Grow 60% of our fresh produce during the summer and fall months.
Reduce our grocery bill by at least 40% over the same season so we can redirect savings toward renovations and future garden investments.
Build a repeatable system — beds, planting calendar, and seed inventory — I can use year after year.
Have fun! — If I don't love the process this year I likely won't be motived to do it again, and I really want to like gardening!
Those are high-level goals, but they informed every practical choice I've made so far: what to plant, how many plants I need, the size and number of garden beds, and when to start seeds indoors. If you’re starting a garden for beginners, deciding what success looks like for you will save a lot of guesswork down the road. I'll use this at the end of the gardening season to determine if my first real year of gardening was a success or not.

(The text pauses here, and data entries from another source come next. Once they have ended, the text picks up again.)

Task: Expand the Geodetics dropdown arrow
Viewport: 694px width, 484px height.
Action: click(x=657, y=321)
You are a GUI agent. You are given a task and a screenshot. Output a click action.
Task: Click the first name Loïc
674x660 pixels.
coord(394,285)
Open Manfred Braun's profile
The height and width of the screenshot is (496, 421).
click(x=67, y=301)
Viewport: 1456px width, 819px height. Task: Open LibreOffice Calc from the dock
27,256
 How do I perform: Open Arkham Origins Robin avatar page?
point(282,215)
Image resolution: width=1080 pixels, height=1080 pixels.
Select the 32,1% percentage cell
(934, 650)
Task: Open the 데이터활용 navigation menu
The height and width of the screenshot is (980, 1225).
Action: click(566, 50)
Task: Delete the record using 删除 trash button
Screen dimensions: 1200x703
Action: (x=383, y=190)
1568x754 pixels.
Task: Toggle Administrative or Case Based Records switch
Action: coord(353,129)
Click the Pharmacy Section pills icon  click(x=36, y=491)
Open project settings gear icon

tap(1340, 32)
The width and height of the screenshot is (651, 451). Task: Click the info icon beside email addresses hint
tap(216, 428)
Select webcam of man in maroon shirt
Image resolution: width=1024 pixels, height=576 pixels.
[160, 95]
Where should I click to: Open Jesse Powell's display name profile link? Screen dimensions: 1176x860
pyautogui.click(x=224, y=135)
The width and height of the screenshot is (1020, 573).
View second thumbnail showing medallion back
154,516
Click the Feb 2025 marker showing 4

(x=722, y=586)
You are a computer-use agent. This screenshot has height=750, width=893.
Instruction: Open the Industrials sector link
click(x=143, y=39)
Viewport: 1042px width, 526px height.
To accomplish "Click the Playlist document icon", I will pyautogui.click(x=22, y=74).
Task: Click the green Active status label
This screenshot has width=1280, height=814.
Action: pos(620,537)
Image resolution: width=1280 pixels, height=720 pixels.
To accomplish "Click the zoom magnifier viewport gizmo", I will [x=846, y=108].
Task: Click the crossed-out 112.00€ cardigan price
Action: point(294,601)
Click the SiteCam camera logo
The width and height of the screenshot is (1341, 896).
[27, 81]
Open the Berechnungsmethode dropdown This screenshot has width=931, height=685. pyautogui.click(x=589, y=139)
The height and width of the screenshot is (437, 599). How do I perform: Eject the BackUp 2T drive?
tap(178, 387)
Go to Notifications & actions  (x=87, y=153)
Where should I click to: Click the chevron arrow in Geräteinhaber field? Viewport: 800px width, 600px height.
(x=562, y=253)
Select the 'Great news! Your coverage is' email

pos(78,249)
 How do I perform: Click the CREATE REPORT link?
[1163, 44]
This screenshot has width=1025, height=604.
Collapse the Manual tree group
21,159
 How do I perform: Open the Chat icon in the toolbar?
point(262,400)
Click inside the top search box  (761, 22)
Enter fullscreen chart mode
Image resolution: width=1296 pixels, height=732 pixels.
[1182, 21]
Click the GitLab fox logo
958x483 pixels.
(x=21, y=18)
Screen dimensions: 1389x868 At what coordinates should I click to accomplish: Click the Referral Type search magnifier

Start Here: Vegetable Gardening for Beginners
Decide What You Want to Eat (and What You Buy Often)
One of the simplest and most useful exercises when learning how to grow a vegetable garden is to list what your family actually eats and what you buy most often. Ask yourself:
Which produce items do I buy every week or every other week?
What do my kids like to snack on?
What items are expensive at the grocery store that I could realistically grow?
For me, that list included tomatoes, peppers, cucumbers, lettuce, peas, beans, and potatoes — things my family eats often and that have reputable beginner-friendly varieties. That exercise helped me avoid wasting time and space on plants I love but realistically won’t grow well in my climate or will frustrate me to much in my first year. I share more about this in the full conversation about my garden plans for this year, you can tune in here:
Know Your Climate Zone — The First Real Garden Lesson
Before you order a single seed packet, find your growing or hardiness zone. This is gardening 101: your zone tells you what will reliably grow outdoors in your climate and when your average first and last frost date is.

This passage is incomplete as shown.